Pero es así como lo ve la organización terrorista y como trata de justificarlo.
Definir un enemigo tan amplio le facilita enormemente la elección de objetivos. Puede serlo cualquiera: desde el cartero que sirve al opresor llevándole paquetes -si le estalla la carta bomba, la culpa es suya: que se hubiera dedicado a otra cosa- hasta el que cocina para los ocupantes.
Pero, como la mies es mucha y los obreros son pocos, ETA selecciona sus objetivos, tratando de lograr la mayor eficacia con el menor coste posible para ella misma. Esa es la razón por la que empezó a cebarse en los concejales del PP y el PSOE, y por la que ahora la ha emprendido contra los profesionales de los medios informativos que le molestan más (que son casi todos).
La elección como víctimas a los concejales del PP y del PSOE responde a esos criterios. Responde por el lado de la sencillez: es imposible que todos estén protegidos. Y responde también por el lado de la eficacia. Eficacia que ETA considera doble: porque, asesinando concejal tras concejal, espera amedrentar al conjunto del estamento político, y porque logra una elevada repercusión pública, lo cual confía en que empuje a la ciudadanía española al hartazgo. (No se olvide que ETA cifra sus esperanzas en que, al final, la opinión pública española acabe por tirar la toalla y exclame: «¡Pues que se hagan independientes y nos dejen en paz!» ).
Los profesionales de los medios informativos «del enemigo» ofrecemos un blanco y unas posibilidades semejantes. Probablemente no sea demasiado fácil para ETA, ya para estas alturas, atentar contra los más caracterizados, pero también la Prensa tiene sus equivalentes a los concejales de Durango y de Hernani. José Luis López de Lacalle era uno. Santiago Oleaga ha sido otro. ¡Hay tantos más!
Hasta cierto punto, lo extraño es lo que ha tardado en poner en práctica lo que estaba implícito ya desde 1991, cuando acuñó la expresión «alto mando periodístico-policial para Euskadi».
Es evidente que también en el caso de la Prensa, como en el de los concejales, confían en provocar una reacción de miedo en el conjunto del estamento afectado. El eco mediático va de suyo. Lo mismo que la ira hastiada de la opinión pública.
Hay quien cree ver en los tres últimos atentados de ETA -el que mutiló salvajemente a Gorka Landaburu, el fallido del miércoles contra un guardia jurado de Leioa y el fatídico de ayer contra Santiago Oleaga- una respuesta histérica de la organización terrorista al revés electoral que EH sufrió hace doce días.

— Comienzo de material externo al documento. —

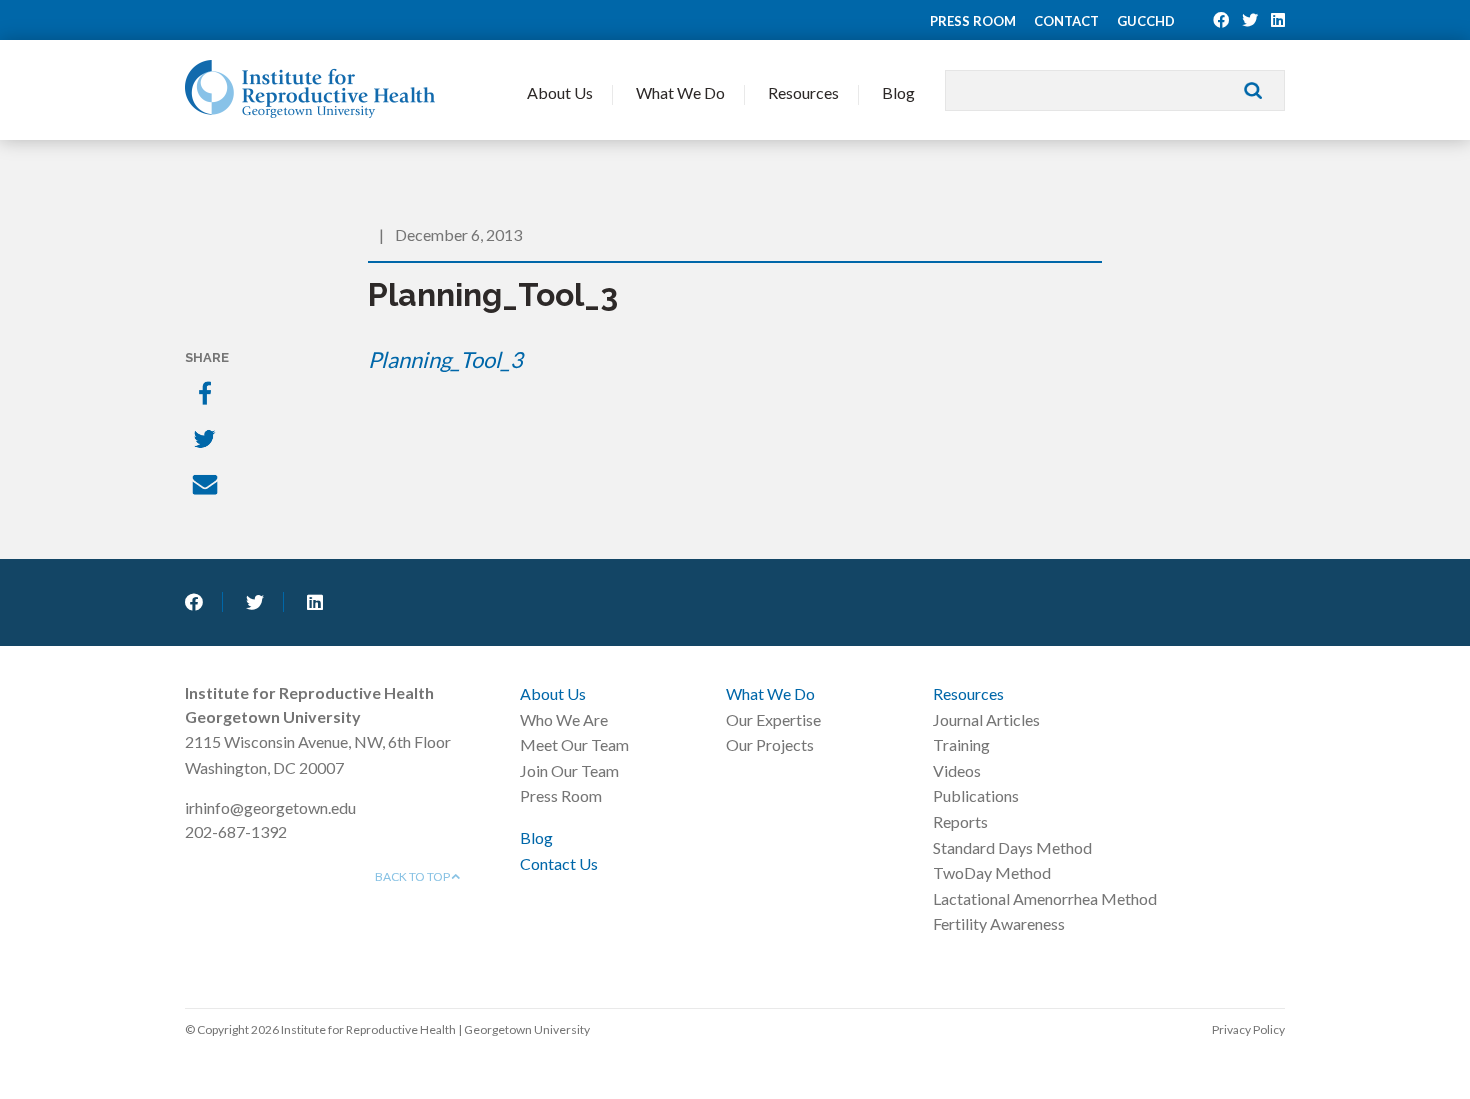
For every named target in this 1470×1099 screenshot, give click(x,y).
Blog (898, 92)
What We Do (680, 92)
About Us (560, 92)
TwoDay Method (992, 872)
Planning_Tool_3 (445, 359)
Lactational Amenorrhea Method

No comparto esa opinión. Para empezar, ETA no demostró tener ningún interés en ayudar al éxito electoral de EH. El atentado de Zaragoza lo confirmó elocuentemente.
De hecho, fuimos varios los que señalamos la posibilidad de que tras el 13-M se produjera una oleada de atentados terroristas. Por pura lógica. Sabíamos que, tras las elecciones, el PNV iba a abrir la mano al llamado «frente constitucionalista». Y que era probable que ese gesto encontrara cierta respuesta positiva, inicialmente en el PSOE, después tal vez en el propio PP, y que empezara a tenderse un puente sobre el abismo anterior.
A partir de lo cual, sólo faltaba sumar dos y dos para llegar a la conclusión de que ETA querría dinamitar ese puente, tan desfavorable a los intereses del soberanismo excluyente. ¿Y qué mejor modo de dinamitarlo que crear las condiciones para que el «frente constitucionalista» vuelva a enfrentarse con el PNV, acusándolo de tibieza, si es que no, directamente, de complicidad con el terrorismo?
Concluyo mi razonamiento: la respuesta más eficaz a los atentados de ETA pasa por no caer en su trampa y reforzar los pilares de ese puente. Porque la paz habrá de pasar por él.
Javier Ortiz. El Mundo (25 de mayo de 2001). Subido a "Desde Jamaica" el 27 de mayo de 2012.